Tempura Soba
Tempura Soba
Tempura soba is a hot soba noodle soup with fried tempura shrimp over the top. Making this soup is extremely easy. The dashi stock just needs heating up. Prepare the soba noodles according to the package. Ladle the stock over the noodles. Top with lots of spring onions. The only real effort is making the tempura shrimp, and that is fairly simple. If you don’t like shrimp, you can substitute tempura chicken, mushrooms, green beans, tofu, etc. Sprinkle some togarashi pepper powder over the top. It kind of gives a numbing feeling, similar to Sichuan peppercorns.
Servings: 2
Ingredients
- 4 cups dashi stock
- 3 tbsp mirin
- 2 tbsp soy sauce
- 2 tbsp sake
- 1/2 tsp salt
- 2 portions soba noodles prepared according to package
- 3 spring onions chopped
- 12 tempura shrimp
- togarashi pepper powder to taste
Instructions
- Bring the dashi, mirin, soy sauce, sake, and salt to a boil.

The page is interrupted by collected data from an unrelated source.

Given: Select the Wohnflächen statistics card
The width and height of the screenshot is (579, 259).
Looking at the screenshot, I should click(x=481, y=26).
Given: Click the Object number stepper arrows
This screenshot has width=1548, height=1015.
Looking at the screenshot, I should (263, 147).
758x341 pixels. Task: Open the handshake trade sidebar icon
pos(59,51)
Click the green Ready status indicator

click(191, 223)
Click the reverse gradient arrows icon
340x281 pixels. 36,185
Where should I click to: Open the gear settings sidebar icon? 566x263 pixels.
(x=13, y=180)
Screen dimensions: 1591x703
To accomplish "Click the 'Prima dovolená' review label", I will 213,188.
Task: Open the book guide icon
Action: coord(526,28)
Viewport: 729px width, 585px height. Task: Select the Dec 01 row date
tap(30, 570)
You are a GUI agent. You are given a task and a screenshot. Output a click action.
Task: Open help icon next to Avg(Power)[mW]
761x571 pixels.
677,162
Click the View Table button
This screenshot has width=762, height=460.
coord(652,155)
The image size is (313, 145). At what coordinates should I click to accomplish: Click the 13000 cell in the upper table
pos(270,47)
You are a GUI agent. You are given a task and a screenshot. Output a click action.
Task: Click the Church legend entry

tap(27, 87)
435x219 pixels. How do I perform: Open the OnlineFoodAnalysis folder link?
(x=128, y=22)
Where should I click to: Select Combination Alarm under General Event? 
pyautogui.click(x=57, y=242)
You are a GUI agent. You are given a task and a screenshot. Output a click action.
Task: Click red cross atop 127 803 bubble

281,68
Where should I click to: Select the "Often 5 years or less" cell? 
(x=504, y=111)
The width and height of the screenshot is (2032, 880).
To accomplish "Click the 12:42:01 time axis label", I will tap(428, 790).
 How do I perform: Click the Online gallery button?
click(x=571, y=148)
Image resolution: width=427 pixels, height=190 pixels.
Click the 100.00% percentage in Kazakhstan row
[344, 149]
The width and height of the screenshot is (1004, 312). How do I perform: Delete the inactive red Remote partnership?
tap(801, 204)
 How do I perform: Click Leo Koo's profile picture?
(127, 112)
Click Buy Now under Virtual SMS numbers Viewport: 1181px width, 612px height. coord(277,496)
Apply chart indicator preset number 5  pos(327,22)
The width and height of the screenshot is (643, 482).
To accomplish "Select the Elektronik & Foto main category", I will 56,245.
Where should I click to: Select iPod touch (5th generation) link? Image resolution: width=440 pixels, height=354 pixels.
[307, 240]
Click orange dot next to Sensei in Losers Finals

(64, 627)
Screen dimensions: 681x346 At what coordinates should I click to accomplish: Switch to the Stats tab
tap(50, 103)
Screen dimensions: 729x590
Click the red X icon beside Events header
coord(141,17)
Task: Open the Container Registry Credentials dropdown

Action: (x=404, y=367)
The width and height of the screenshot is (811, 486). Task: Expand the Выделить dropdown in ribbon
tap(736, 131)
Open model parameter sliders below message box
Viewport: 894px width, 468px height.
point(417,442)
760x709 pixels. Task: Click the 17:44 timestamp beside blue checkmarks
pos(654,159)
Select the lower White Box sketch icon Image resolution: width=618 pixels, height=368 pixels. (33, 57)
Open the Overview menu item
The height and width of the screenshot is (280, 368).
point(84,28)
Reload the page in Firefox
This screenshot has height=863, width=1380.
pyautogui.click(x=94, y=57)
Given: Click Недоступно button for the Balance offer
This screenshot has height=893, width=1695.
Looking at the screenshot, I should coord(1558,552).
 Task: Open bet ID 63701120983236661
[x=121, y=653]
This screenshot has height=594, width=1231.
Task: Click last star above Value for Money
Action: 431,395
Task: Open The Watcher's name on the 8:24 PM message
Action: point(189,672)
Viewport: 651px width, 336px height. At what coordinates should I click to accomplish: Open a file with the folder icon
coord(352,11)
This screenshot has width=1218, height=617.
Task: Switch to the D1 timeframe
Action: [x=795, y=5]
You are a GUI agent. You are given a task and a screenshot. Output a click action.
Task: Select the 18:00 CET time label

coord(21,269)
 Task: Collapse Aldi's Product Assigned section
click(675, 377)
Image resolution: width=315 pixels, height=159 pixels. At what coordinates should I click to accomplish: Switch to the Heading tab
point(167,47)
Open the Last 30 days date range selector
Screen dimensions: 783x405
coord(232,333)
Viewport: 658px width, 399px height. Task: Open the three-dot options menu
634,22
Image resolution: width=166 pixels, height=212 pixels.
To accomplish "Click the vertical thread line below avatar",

- Place 1 portion of cooked soba noodles in a soup bowl.
- Ladle in 2 cups of stock. Top with spring onions. Place 6 tempura shrimp over the stop. Shake on togarashi pepper powder.
Shrimp Tempura
Tempura is one of the most famous Japanese food items outside of Japan. The batter is light and crispy without absorbing excess oil. Shrimp is one of the most popular ingredients to fry in tempura batter. Like all tempura frying ingredients, the shrimp need to be pat dry before dipping in the batter. They will only take a total of 6 minutes. Drain oil on a rack instead of paper towels to maintain the crispiness.
Servings: 2
Ingredients
- 1/2 lb 26/30 count shrimp tail on; peeled and deveined
- 1/2 cup cake flour
- 1/2 tsp baking powder
- 1/8 tsp salt
- 1/2 cup ice water
- vegetable oil for frying
Instructions
- Mix together all of the dry ingredients.
- Mix in the water.
- Heat up 3” of cooking oil in a pot over medium high heat(350 degrees). Pat dry the shrimp. Dip in the tempura batter. Drop in the oil. Make sure to not over crowd.
- Fry for 3 minutes a side. Drain grease on a rack.